» AUSPROBIEREN
Nenne bitte alle Stichwörter, die der folgende Textauszug unter „Entscheidungsstichwort (Thema)“ aufführt.

» TEXTAUSZUG
Entscheidungsstichwort (Thema)
Abrechnungsanspruch. Stufenklage. Abrechnung. Auskunft. nachträgliche Anspruchshäufung. Klageänderung in der Revisionsinstanz
Leitsatz (amtlich)
Sowohl § 108 GewO als auch § 36 Abs. 4 BAT betreffen nur die Abrechnung der erfolgten Zahlung. Sie gewähren keinen selbständigen Abrechnungsanspruch zur Vorbereitung eines Zahlungsanspruchs.
Orientierungssatz
- Nach § 108 GewO ist dem Arbeitnehmer, wenn ein Anspruch auf Zahlung von Arbeitsentgelt besteht, “bei Zahlung” eine Abrechnung zu erteilen. Die Abrechnung bezweckt die Information über die erfolgte Zahlung. Dagegen regelt § 108 GewO keinen selbständigen Abrechnungsanspruch zur Vorbereitung eines Zahlungsanspruchs.
- § 36 Abs. 4 BAT hat keinen weitergehenden Regelungsgehalt.
- Deshalb kann nicht gem. § 254 ZPO der bestimmte Klageantrag vorbehalten werden, bis die Abrechnung nach § 108 GewO oder § 36 Abs. 4 BAT erteilt ist. Vielmehr setzt eine zulässige Stufenklage voraus, dass die Abrechnung zur Erhebung eines bestimmten Antrags erforderlich ist.

» ERFASSTE DATEN
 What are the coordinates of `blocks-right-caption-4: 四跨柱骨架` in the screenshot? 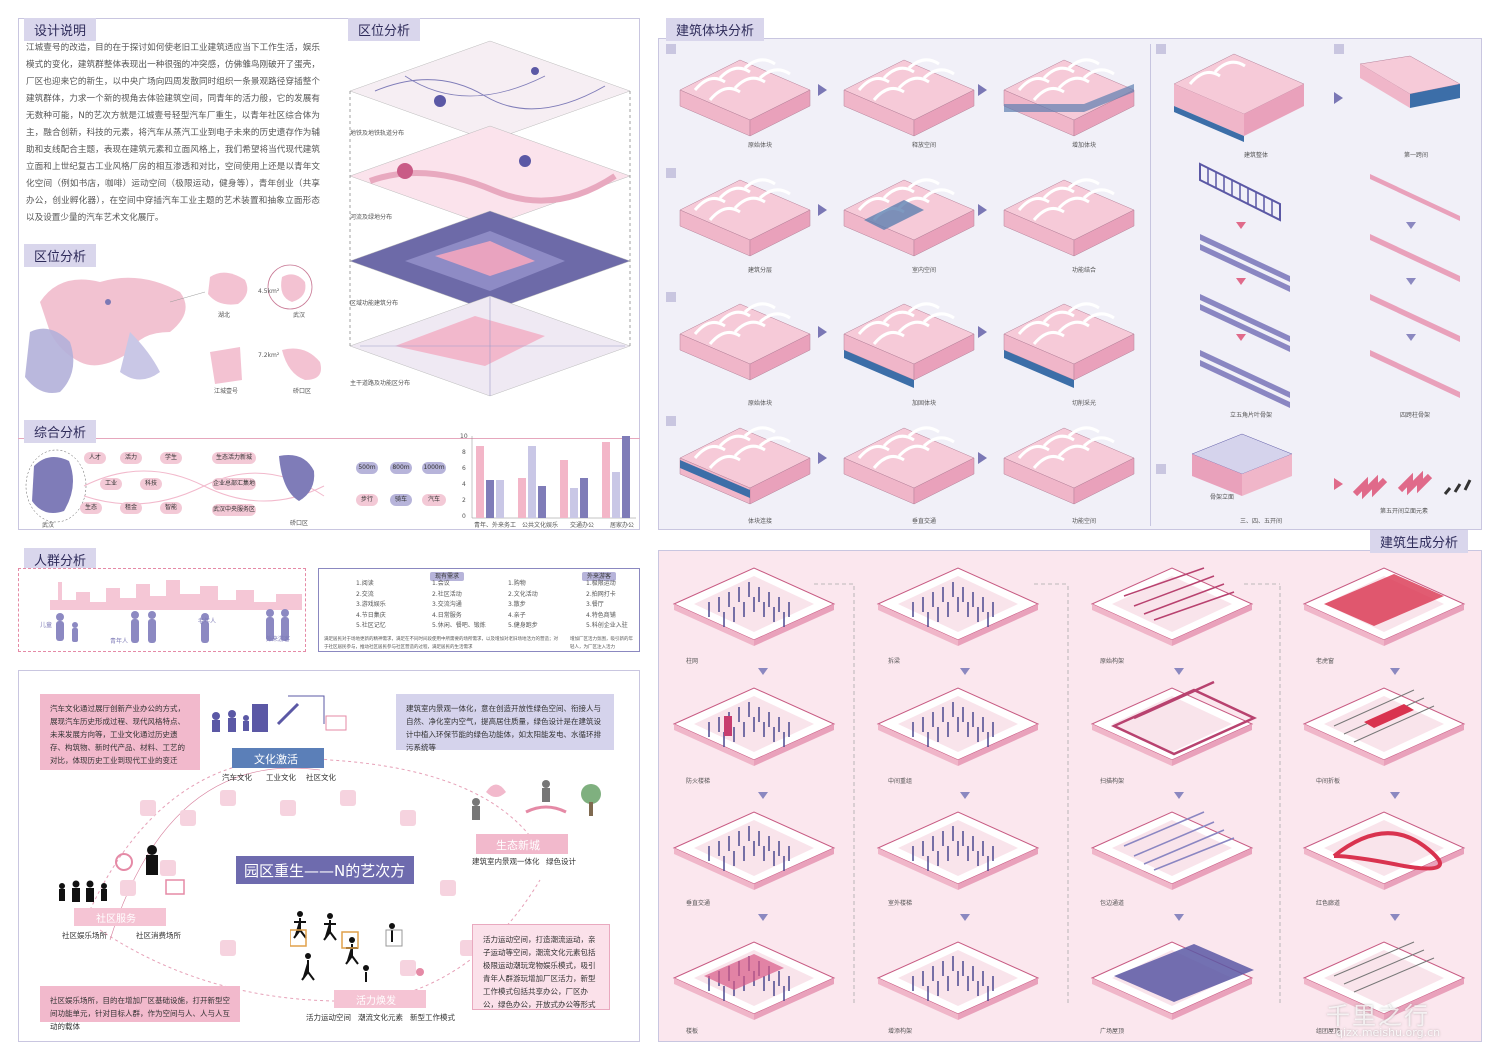 It's located at (1416, 416).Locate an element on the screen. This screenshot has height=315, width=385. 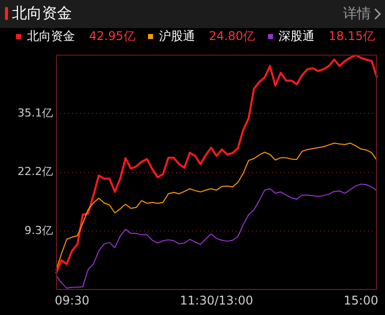
y-tick-label: 35.1亿 is located at coordinates (36, 113).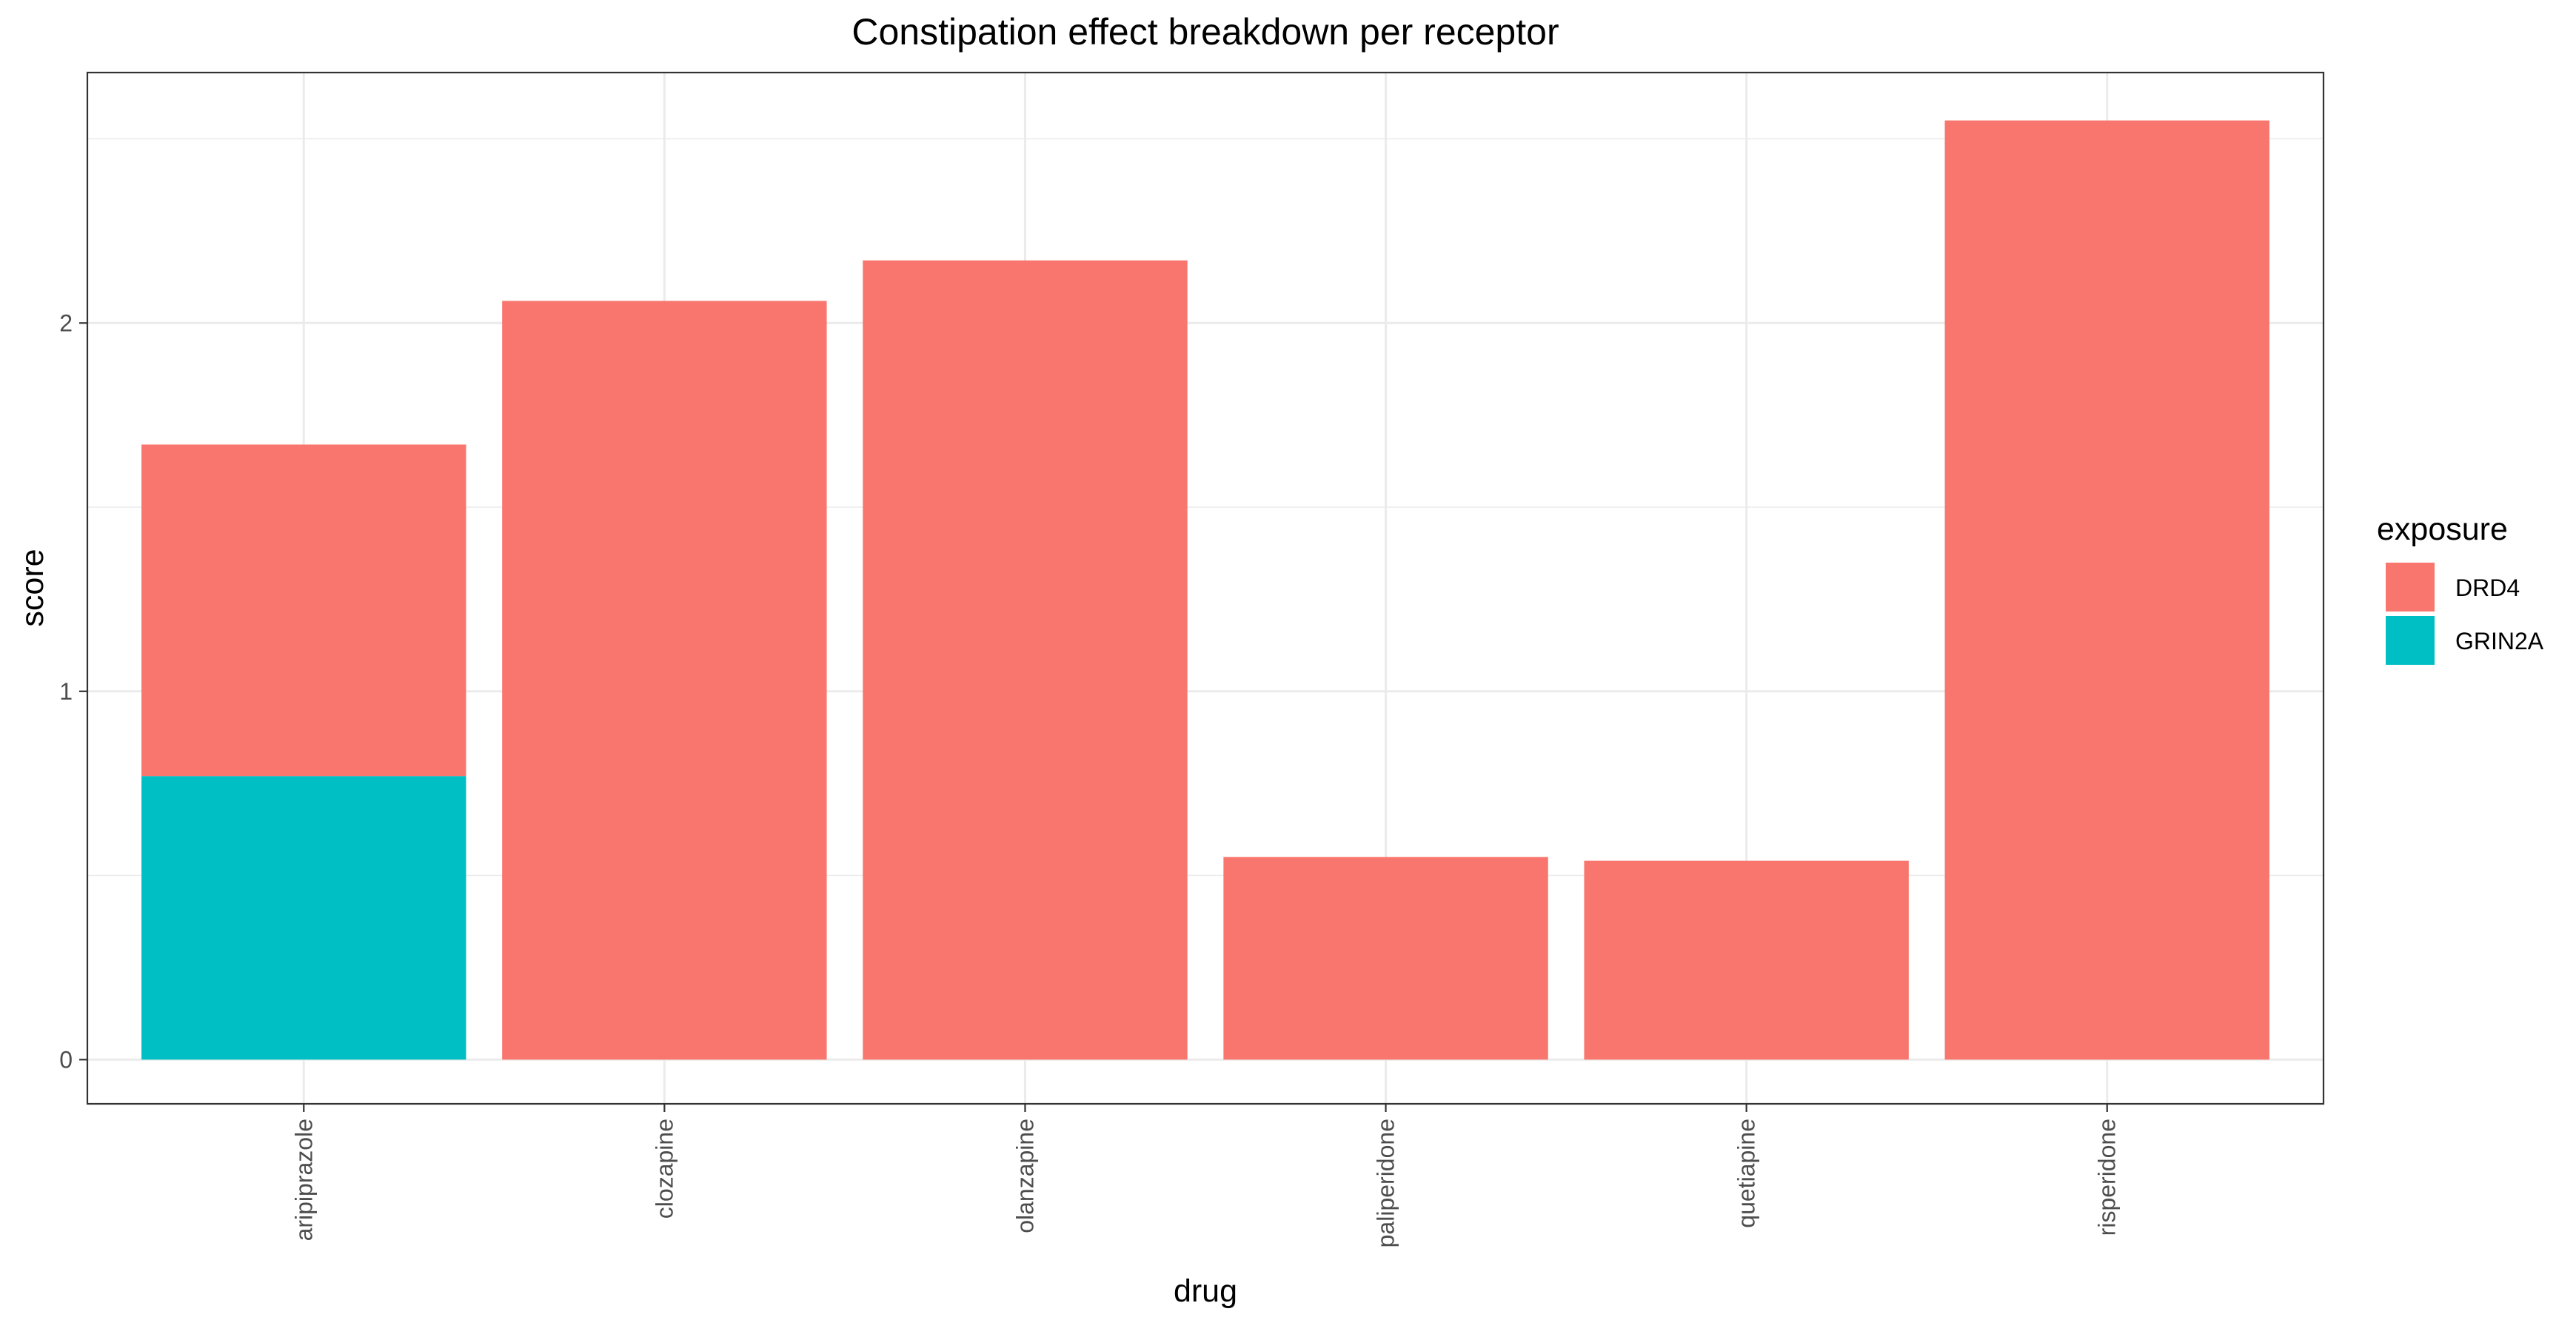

» ERGEBNIS
- Abrechnungsanspruch
- Stufenklage
- Abrechnung
- Auskunft
- nachträgliche Anspruchshäufung
- Klageänderung in der Revisionsinstanz